Aktualisierte Abbilder verfügbar
Anwender, die häufiger Updates einspielen, werden viele der Änderungen bereits erhalten haben. Für Neuinstallationen wurden bereits frische Abbilder als Live-Images und als Installer für Debian 12.2 für die jeweils unterstützten Architekturen bereitgestellt. Bestandsanwender aktualisieren ihre Installationen wie gewohnt über das Paketmanagement per sudo apt update && sudo apt dist-upgrade.

Also was mich an Debian Stable stört ist, dass die Freezes und Releasedaten willkürlich und ohne Bedacht festgelegt werden.
zB hat man sich bei Debian 12 für Gnome 43 entschieden. Das ist eine doofe Zwischenversion ist, die nichts halbes und nichts ganzes ist. Die Hälfte der Anwendungen ist im GTK3-Stil, die andere Hälfte im GTK4-Stil. Ubuntu und Red Hat haben das schlauer gelöst. Bei RHEL9/Ubuntu 22.04 hat man die Gnome-Version genommen, wo GTK3 komplett ausgereift war, und bei RHEL10/Ubuntu 24.04 wird man die Gnome-Version nehmen wo GTK4 komplett ausgereift ist und es kein Mischmasch mehr geben wird. Auch sollte man mal die Standardinstallation überarbeiten, bei allen Desktops wird viel Bloat vorinstalliert, was wenig professionell ist und einem Debian nicht würdig ist.
Ansonsten mag ich Debian sehr für ihren kontinuierlichen Einsatz, darauf kann man sich verlassen. Was ich mir von Debian wünschen würde, ist eine “stabilisierte” Rolling-Release-Version ähnlich dem kürzlich vorgestellen openSUSE Tumbleweed. Debian Sid ist eben offiziell eine instable Distro, die offiziell nicht für den täglichen Gebrauch geeignet ist. Hier würde ich mir wünschen, dass Debian eine stabile für den Alltagsgebrauch verwendbare Rolling-Distro schafft, da bisher weder Sid noch Testing dafür geeignet sind.

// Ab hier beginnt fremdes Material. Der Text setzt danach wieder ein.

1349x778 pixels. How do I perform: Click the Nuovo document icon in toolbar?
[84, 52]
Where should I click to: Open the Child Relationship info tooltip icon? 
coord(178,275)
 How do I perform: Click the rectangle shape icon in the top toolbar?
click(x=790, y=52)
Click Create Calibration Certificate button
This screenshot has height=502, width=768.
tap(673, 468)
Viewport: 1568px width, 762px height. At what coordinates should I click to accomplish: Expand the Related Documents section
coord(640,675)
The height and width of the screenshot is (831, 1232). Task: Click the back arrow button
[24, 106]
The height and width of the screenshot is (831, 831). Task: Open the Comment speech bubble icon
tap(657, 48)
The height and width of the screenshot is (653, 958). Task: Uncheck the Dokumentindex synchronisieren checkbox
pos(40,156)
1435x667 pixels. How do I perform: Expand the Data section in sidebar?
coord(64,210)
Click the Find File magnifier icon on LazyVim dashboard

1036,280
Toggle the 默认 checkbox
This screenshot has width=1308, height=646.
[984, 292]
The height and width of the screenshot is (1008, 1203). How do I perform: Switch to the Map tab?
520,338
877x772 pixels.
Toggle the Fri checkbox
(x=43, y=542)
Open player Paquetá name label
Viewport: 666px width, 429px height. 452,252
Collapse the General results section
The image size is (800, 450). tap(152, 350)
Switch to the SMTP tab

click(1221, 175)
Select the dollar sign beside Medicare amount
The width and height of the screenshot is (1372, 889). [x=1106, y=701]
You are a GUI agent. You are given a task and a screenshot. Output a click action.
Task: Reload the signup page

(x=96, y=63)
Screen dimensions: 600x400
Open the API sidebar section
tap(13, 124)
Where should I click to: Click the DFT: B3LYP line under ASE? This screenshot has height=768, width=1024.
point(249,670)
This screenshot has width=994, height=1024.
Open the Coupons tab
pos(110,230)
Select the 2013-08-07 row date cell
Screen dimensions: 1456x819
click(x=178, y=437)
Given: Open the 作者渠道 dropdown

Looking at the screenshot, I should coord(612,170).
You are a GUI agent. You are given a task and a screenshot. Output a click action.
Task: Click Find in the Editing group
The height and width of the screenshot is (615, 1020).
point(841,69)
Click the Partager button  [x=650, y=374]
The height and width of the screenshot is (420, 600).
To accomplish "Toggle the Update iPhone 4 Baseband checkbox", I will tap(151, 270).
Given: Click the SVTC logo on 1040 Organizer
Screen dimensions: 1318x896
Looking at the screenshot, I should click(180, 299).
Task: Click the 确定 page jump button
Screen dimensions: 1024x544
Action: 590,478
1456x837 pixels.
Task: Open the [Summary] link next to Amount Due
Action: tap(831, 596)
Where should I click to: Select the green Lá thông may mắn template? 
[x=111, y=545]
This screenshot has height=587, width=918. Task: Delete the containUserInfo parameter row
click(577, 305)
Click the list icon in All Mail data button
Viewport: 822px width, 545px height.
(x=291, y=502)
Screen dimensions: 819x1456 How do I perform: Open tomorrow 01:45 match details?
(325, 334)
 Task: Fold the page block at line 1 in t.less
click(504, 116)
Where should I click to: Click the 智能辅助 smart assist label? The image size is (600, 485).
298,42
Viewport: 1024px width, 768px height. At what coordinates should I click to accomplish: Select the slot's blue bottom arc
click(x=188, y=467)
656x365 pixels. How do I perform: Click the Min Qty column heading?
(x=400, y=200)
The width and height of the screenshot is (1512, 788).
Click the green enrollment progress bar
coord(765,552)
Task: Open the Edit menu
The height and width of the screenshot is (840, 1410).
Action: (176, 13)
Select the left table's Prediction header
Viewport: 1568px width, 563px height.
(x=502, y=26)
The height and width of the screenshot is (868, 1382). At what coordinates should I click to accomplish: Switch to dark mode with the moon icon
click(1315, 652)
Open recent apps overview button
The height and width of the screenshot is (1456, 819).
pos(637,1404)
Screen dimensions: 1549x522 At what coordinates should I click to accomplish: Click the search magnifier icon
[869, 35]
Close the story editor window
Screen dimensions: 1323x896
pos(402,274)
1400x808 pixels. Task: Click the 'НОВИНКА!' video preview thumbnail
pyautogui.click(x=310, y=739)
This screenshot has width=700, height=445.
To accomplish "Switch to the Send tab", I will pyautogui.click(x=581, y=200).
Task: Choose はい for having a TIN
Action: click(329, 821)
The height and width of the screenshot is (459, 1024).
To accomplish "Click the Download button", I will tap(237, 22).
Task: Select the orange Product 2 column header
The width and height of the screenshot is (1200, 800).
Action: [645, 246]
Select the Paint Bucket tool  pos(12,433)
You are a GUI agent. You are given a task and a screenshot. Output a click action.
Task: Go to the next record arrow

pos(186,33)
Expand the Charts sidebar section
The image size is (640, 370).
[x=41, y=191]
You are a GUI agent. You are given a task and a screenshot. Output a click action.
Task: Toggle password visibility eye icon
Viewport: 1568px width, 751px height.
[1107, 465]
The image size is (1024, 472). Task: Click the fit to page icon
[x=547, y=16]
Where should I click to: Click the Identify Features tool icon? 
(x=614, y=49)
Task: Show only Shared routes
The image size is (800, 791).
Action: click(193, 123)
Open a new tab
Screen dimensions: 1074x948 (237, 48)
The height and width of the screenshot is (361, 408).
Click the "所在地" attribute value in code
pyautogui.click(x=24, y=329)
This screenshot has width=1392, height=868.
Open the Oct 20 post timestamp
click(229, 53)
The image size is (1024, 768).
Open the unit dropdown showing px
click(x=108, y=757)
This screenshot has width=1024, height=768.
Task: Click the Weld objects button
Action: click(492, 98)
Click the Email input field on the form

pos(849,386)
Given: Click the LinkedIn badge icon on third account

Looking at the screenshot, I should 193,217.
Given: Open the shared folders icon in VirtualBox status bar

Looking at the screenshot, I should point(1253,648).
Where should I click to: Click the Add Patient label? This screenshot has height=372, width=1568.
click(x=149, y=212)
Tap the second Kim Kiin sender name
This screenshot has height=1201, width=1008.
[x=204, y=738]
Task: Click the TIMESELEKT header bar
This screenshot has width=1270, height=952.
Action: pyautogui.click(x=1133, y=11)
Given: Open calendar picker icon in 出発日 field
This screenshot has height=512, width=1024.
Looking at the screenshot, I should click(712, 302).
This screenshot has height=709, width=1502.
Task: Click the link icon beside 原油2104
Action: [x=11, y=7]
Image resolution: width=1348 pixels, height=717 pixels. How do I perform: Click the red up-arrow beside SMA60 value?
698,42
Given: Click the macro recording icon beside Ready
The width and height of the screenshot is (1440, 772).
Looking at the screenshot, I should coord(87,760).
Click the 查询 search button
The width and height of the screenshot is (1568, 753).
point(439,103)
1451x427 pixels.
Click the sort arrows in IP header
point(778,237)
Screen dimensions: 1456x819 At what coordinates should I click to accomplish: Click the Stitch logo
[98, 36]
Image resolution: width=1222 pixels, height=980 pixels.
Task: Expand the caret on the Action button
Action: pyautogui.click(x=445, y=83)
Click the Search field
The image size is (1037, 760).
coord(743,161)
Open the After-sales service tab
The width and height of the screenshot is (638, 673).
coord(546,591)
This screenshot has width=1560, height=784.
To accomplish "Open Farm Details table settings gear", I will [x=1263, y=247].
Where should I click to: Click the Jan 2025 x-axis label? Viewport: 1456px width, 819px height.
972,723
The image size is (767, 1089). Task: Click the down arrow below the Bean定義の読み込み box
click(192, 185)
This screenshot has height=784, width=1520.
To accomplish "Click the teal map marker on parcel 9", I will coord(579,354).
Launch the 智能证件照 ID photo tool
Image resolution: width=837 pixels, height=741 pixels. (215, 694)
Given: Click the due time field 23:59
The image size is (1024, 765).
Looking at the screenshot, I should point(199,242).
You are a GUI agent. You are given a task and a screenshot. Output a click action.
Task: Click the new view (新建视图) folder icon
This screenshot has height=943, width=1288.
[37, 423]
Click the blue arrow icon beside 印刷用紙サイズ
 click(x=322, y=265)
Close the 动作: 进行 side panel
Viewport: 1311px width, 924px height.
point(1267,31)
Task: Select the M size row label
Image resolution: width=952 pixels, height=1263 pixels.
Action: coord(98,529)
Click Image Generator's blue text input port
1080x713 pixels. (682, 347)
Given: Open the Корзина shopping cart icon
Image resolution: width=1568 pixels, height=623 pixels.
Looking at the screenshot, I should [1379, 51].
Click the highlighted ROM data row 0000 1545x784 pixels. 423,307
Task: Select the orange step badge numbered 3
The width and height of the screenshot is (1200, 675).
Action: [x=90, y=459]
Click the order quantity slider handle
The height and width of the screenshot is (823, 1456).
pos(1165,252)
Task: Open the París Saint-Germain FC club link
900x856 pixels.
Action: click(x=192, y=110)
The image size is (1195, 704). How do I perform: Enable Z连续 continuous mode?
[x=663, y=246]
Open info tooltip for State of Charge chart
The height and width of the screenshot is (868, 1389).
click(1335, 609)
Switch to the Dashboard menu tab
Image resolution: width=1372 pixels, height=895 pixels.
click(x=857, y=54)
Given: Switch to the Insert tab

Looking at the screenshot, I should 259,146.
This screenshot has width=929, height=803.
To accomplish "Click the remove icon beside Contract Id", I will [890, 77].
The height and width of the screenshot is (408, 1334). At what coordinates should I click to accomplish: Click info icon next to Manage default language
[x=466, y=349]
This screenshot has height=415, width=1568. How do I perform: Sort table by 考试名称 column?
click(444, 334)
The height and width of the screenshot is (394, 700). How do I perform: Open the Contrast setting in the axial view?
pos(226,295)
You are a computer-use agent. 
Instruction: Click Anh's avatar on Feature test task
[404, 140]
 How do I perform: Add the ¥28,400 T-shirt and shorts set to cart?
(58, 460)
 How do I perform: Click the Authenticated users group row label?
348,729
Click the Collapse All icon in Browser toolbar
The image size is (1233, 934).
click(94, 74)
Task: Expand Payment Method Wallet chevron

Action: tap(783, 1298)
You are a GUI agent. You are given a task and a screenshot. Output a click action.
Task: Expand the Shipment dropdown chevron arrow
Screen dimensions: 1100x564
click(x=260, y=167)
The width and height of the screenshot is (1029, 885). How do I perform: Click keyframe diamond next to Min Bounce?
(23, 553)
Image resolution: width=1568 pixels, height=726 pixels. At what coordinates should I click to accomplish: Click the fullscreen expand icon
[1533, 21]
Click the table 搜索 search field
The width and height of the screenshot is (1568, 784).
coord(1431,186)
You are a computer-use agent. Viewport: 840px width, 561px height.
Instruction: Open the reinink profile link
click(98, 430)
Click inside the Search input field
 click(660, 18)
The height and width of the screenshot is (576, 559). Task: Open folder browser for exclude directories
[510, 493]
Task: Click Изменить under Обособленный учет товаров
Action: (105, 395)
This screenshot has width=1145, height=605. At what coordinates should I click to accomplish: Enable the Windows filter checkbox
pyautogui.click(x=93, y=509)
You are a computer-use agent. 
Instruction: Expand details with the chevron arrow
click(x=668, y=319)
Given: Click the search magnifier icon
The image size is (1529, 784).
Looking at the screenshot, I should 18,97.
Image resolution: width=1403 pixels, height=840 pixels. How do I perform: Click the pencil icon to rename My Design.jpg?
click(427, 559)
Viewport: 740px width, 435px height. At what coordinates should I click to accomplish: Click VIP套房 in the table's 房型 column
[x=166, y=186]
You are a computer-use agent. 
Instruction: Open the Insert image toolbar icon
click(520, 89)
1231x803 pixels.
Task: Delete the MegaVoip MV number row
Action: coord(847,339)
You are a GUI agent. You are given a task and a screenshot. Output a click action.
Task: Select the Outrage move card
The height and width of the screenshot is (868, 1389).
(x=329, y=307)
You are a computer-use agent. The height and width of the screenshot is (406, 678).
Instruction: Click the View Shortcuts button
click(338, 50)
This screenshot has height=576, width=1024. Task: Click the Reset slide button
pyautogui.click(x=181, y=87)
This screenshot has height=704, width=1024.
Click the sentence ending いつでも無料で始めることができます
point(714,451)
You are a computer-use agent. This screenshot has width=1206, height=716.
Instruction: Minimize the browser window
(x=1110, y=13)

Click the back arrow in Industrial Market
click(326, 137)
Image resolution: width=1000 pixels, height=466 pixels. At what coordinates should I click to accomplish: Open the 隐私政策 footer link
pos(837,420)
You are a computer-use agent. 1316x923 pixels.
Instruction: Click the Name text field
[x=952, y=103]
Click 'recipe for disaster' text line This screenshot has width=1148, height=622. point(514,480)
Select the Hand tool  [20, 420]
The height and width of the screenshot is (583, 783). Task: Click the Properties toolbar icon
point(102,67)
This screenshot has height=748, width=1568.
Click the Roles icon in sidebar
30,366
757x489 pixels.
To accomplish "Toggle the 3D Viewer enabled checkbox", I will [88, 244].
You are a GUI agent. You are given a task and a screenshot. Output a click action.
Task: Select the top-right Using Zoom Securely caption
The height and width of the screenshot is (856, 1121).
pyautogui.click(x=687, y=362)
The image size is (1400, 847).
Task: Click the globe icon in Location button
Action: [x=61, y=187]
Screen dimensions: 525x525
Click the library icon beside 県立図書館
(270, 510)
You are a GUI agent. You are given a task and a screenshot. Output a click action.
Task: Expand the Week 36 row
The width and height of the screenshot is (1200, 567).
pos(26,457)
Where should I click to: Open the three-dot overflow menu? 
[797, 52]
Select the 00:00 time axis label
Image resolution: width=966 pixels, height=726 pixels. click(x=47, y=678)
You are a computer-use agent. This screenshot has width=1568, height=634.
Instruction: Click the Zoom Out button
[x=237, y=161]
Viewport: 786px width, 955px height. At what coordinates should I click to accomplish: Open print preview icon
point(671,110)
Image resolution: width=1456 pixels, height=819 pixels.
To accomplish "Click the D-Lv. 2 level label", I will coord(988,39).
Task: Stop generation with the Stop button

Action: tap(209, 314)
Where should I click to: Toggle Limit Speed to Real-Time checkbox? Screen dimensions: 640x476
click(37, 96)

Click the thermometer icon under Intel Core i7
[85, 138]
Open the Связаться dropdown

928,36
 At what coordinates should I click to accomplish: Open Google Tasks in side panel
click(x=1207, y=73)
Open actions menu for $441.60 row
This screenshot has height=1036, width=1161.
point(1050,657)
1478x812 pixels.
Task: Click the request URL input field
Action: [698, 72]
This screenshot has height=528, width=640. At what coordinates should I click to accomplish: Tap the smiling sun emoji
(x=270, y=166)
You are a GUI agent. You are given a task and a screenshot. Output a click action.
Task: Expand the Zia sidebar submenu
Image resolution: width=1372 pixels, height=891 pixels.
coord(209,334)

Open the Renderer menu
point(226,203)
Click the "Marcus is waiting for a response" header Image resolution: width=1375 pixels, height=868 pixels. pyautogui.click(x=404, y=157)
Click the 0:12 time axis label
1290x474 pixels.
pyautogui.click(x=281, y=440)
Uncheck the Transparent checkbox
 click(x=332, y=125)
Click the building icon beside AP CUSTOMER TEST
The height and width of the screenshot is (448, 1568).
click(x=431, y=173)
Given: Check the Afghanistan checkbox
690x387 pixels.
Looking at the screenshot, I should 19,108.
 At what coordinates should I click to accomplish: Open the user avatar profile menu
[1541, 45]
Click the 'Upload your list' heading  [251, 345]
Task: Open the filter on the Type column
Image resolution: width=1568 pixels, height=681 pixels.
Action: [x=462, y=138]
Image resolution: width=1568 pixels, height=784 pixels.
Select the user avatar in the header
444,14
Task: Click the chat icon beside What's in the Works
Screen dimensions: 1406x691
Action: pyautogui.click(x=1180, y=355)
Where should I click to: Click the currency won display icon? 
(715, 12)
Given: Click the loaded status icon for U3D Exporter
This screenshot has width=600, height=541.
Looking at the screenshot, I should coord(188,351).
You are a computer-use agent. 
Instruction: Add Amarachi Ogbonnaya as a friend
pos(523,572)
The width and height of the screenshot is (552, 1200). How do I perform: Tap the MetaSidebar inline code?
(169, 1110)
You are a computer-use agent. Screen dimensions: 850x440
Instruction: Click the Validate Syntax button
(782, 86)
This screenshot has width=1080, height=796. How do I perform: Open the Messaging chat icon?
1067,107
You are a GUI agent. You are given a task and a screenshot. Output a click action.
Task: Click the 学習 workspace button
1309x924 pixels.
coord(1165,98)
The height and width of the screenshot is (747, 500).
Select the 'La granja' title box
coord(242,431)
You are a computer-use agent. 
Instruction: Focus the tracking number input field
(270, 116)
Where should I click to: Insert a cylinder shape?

Fuer all das, was Du sagtest gibt es von Debian based Distributionen. Warum sollte sich Debian da aendern?
Debian ist Server, wem der Desktop wichtiger ist, nimmt natürlich ein Ubuntu (Bald Immutable) für Profis oder auch Fedora Silverblue Privat als auch Profi. Alles andere ist blos Spass und vertrödelte Zeit 🙂
Ah für Profis, so so und alle anderen Distros nicht. man oh man … Dann sag mir doch bitte mal, was die ausmacht und was ich nicht selbst in einer anderen Distro hinzufuegen koennte?
Und der ganze Mist, den man bei ubuntu ersteinmal deinstallieren muss ebenso bei Fedora.
Darum geht’s gar nicht. Das ist Klick, klack- Deinstalliert.
Geld.
zu 1 Du bist dir sicher, das Du keine broken Sachen dann drin hast?
zu 2 was??? du kriegst von denen Geld? oder wie soll ich das verstehen?
Ich finde Debian auch hier wieder super.
Danke an das tolle Team.
Ja ich habe am WE auch meine Systeme von glib[crypt] (legacy) to libxcrypt (modern library) migriert.